Família mostra preocupação com estado de saúde da chefe dos bombeiros comunitários que permanece em cela provisória - "está grávida e não tem acesso a alimentação e vestuário"
Os familiares de Doroteia Correia Canhongo, que se apresentava como "Comissária-Chefe" e Presidente da Força de Intervenção Comunitária - Bombeiros Comunitários (FIC), manifestam preocupação com às condições a que cidadã foi submetida durante a sua detenção, situação que terá contribuído para o agravamento do seu estado de saúde, culminando no seu encaminhamento para o Hospital Lucrécia Paim. A cidadã foi detida na última sexta-feira, 19, durante apresentação periódica no Tribunal de Luanda, Palácio Dona Ana Joaquina.
Por: Kihunga Bessa
A detenção da cidadã terá resultado da divulgação de um vídeo, após consulta e alegada autorização do advogado responsável pelo acompanhamento do processo, dias depois de ser julgada sumariamente por suspeitas de burla, extorsão e uso indevido de uniformes. A organização prometia falsamente o ingresso dos membros no Serviço de Protecção Civil e Bombeiros (SPCB).

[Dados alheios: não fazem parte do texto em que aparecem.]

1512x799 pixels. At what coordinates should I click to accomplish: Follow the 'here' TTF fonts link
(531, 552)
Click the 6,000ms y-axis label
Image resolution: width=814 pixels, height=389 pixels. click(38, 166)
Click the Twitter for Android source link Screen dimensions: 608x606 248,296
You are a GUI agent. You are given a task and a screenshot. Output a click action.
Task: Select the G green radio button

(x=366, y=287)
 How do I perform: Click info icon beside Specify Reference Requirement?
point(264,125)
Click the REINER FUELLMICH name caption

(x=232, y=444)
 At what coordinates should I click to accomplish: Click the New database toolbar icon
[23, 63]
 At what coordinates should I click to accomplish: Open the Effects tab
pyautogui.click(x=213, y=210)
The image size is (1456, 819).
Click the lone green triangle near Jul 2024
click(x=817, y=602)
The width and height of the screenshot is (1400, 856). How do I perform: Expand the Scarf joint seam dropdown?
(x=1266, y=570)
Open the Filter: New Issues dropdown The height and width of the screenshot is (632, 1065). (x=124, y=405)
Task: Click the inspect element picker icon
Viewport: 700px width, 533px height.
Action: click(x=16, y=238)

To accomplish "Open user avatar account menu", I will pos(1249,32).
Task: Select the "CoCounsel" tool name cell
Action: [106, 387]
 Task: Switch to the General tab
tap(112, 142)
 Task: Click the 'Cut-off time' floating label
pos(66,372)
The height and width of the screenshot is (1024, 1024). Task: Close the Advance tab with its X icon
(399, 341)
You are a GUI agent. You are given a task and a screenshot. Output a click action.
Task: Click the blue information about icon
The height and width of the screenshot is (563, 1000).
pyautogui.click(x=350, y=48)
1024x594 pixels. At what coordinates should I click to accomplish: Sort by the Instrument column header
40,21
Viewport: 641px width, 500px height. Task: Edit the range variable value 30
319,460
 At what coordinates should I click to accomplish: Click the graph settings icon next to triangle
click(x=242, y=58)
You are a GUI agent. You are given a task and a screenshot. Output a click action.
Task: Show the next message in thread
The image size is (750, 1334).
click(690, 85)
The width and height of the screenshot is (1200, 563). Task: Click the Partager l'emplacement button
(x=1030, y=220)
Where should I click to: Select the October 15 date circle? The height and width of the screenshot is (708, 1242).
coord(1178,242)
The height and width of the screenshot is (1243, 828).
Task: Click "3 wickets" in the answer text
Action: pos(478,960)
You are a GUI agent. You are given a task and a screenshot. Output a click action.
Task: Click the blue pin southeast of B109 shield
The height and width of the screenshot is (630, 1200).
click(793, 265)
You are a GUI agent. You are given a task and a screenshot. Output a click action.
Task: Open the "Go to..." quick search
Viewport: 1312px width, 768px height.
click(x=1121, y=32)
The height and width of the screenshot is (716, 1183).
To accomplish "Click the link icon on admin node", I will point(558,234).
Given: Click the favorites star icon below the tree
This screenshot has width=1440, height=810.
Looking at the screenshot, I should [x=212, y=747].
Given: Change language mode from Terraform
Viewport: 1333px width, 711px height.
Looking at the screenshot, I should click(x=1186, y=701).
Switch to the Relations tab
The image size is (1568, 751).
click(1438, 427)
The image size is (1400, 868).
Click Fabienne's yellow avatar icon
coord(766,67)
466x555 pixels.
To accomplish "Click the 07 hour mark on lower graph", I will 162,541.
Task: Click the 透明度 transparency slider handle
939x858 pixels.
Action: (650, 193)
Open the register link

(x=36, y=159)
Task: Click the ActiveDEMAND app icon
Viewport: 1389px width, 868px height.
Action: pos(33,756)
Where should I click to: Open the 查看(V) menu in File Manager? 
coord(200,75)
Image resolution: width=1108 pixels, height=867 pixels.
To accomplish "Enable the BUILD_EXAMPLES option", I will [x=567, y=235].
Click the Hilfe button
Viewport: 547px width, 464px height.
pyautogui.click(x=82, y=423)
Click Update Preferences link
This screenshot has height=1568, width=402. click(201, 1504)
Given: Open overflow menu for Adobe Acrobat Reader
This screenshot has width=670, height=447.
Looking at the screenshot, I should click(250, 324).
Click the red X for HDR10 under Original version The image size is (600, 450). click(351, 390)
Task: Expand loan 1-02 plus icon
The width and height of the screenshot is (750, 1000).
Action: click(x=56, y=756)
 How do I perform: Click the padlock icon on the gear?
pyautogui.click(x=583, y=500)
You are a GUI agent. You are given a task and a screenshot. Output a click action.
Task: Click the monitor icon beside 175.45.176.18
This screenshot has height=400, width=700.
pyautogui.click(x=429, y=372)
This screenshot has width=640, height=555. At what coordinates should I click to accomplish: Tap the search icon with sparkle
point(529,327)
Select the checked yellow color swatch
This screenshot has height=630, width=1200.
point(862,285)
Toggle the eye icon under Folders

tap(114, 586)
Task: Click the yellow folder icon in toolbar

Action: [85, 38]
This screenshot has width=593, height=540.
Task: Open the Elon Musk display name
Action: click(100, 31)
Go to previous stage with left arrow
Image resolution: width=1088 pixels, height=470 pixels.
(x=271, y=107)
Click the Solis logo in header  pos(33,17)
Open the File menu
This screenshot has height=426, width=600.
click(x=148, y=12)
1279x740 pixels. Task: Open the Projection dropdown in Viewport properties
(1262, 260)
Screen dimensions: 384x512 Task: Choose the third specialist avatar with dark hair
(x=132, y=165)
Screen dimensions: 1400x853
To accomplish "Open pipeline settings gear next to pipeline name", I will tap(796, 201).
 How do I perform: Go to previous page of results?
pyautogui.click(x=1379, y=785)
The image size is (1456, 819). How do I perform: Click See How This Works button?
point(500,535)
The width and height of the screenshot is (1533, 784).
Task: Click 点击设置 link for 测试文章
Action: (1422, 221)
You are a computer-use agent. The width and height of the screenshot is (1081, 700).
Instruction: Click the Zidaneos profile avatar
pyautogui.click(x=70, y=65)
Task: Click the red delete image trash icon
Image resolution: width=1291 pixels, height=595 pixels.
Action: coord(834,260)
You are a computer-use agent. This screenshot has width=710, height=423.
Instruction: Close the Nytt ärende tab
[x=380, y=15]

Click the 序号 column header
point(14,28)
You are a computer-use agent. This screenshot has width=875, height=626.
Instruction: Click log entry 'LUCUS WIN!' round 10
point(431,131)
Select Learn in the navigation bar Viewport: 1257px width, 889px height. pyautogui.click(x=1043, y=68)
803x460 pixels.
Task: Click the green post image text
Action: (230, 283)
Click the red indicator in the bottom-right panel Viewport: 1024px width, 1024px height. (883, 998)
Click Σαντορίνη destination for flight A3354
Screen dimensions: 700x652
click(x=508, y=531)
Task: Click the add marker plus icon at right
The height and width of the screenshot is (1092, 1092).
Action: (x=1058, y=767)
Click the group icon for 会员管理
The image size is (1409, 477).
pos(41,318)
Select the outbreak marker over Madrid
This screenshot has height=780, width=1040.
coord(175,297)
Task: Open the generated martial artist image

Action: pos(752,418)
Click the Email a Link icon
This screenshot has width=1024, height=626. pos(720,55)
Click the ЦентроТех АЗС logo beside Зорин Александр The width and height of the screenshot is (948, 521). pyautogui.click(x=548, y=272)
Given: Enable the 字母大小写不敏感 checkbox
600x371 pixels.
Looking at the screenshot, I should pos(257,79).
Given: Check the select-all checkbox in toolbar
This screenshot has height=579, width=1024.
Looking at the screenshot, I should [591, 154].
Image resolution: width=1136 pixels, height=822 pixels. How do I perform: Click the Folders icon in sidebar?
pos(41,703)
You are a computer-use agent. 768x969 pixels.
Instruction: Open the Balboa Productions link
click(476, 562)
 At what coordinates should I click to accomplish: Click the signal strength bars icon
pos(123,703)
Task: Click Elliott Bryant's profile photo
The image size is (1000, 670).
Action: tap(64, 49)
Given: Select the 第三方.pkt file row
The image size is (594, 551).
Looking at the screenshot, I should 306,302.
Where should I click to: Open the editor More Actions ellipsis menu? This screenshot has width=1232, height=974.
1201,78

Segundo relatos, o vídeo foi produzido e divulgado de boa-fé, na convicção de que a autorização recebida era suficiente para o efeito.
Segundo a família, durante os três dias em que permaneceu privada de liberdade, Doroteia Correia Canhongo terá estado numa área provisória de retenção, onde, de acordo com as denúncias recebidas, enfrentou dificuldades no acesso à alimentação, vestuário e outros bens considerados essenciais.
As mesmas fontes referem que as condições do local são precárias, com exposição ao frio e limitações no contacto e apoio dos familiares.
A situação suscita particular preocupação devido ao facto de a detida encontrar-se grávida, numa gestação classificada como de risco.
Segundo as informações disponíveis, o agravamento do seu estado de saúde levou ao seu encaminhamento para a maternidade Hospital Lucrécia Paim, onde foi submetida a observação e avaliação médica.
Os familiares esclarecem que a exposição do caso não pretende contestar decisões judiciais nem antecipar juízos sobre eventuais responsabilidades criminais.
"O objectivo é chamar a atenção das autoridades competentes para a necessidade de verificarem as condições de detenção da cidadã, assegurando o respeito pelos seus direitos fundamentais, pela dignidade humana e pelo acesso a assistência médica adequada", exigiram.